From Centralized to Decentralized Finance: The Issue of ‘Fake DeFi’


Dirk A Zetzsche
Professor of Law and ADA Chair in Financial Law (Inclusive Finance) at the Faculty of Law, Economics and Finance, University of Luxembourg
Linn Anker-Sørensen
Lecturer, University of Oslo


Time to read

2 Minutes

In our new working paper, From Centralized to Decentralized Finance—The Issue of ‘Fake-DeFi’, we focus on decentralized finance as one of the latest buzzwords in the FinTech space. While decentralized finance, stricto sensu, is defined as a financial infrastructure where no single entity holds control over codes and operations, and decisions are made by consensus of users, we find that the reality is often a phenomenon we call ‘Fake DeFi’, that is, a decentralized application in which innovators/developers or certain service providers hold ultimate governance rights, or the technical equivalent of governance rights, with which they can modify the fundamentals of the decentralized network.

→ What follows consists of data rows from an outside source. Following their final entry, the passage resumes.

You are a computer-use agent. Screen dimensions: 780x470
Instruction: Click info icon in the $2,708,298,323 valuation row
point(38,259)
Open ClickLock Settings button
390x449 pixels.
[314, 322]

The reasons for Fake DeFi are partly legal and regulatory, but for the main part Fake DeFi follows from the logic of markets: innovators want to capitalize on their inventions. Making profits in a fully decentralized network is incredibly difficult. Hence, innovators turn to the less difficult alternative of creating only partially centralized networks and services over which they hold various degrees of control. Thus, Fake DeFi will remain the eminent business model even if law and regulation provide legal and regulatory certainty and smooth supervision for cross-border, fully decentralized networks.

Fake DeFi requires a regulatory response. Policymakers tasked with regulating Fake DeFi as a widespread phenomenon are encouraged to review laws and regulations relating to ultimate governance rights and modes of control. Rules on the solidity of major shareholders and beneficial owners, fitness and propriety of key personnel, organizational and prudential requirements of dominant shareholders, as well as the definition of financial services groups need to be reconsidered to reflect ultimate governance rights as technical, rather than legal, modes of control.

Linn Anker-Sørensen is a Lecturer at the University of Oslo and Nordic head of decentralized finance at EY Tax and Law.

Dirk Zetzsche is a Professor of Law at the University of Luxemburg.